- TEXT SHOWN:
Given the critical analysis above, it might be tempting to seek to avoid any discussion of tax or transparency. But these are areas where the UK has been able to position itself well before, and which play to the significant leverage that the UK has, given the scale of its network. In fact, this is one of a diminishing number of areas where the UK retains disproportionate international influence.
In the article with Robert Palmer of Tax Justice UK, and our own Andres Knobel, and published by the Foreign Policy Centre, we make recommendations of two types – the immediate priorities for the UK to take forward, for itself and the wider network; and the critical need finally to support the members of that network to be able to pursue alternative development paths:
- The UK should leverage its chairing of the 2021 G7 and its preeminent position in international finance by taking leadership on financial transparency, with commitments to:
- publish aggregate data on the automatic exchange of financial information to curb further the threat of bank secrecy;
- extend, improve and connect public registers of beneficial ownership to eliminate anonymous ownership of assets; and
- put into practice the existing legislation to require public country by country reporting from multinational companies, to curtail profit shifting.
- The UK should ensure the rollout of all these measures across its network, by working with the Overseas Territories and Crown Dependencies – including through substantial financial support to repair the damage of the UK’s having promoted their offshore financial secrecy role over decades, and to assist the transition to alternative economic development paths.
The UK owes a debt – to these territories, for the road it pushed them down and the damage that has done them; and to the wider world, for the compound costs over decades of the tax abuse and corruption facilitated. Taking a lead on these core aspects of tax and financial transparency, and working to support the network’s shift, would allow the UK to ‘stop the clock’ on this debt – as the basis, perhaps, for a genuine renewal.
…and revenue
Perhaps more compellingly for politicians with immediate pressures, the steps outlined would also help to address the pressure for tax revenues at home.

- ASSIGNED TASK A: According to the passage on UK tax transparency, what aim would publishing aggregate data on the automatic exchange of financial information serve?
- ASSIGNED TASK B: The passage on UK tax transparency says it might be tempting to avoid discussing tax and transparency. Using the passage's own reasons, explain why the UK should not avoid them.

- DATA SECTION:
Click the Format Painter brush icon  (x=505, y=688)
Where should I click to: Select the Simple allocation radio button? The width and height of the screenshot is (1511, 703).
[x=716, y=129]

- WRITTEN ANSWER A: It would curb further the threat of bank secrecy.

- WRITTEN ANSWER B: The UK has positioned itself well in these areas before, and they play to the significant leverage it has because of the scale of its network. They are also one of a diminishing number of areas where the UK still holds disproportionate international influence.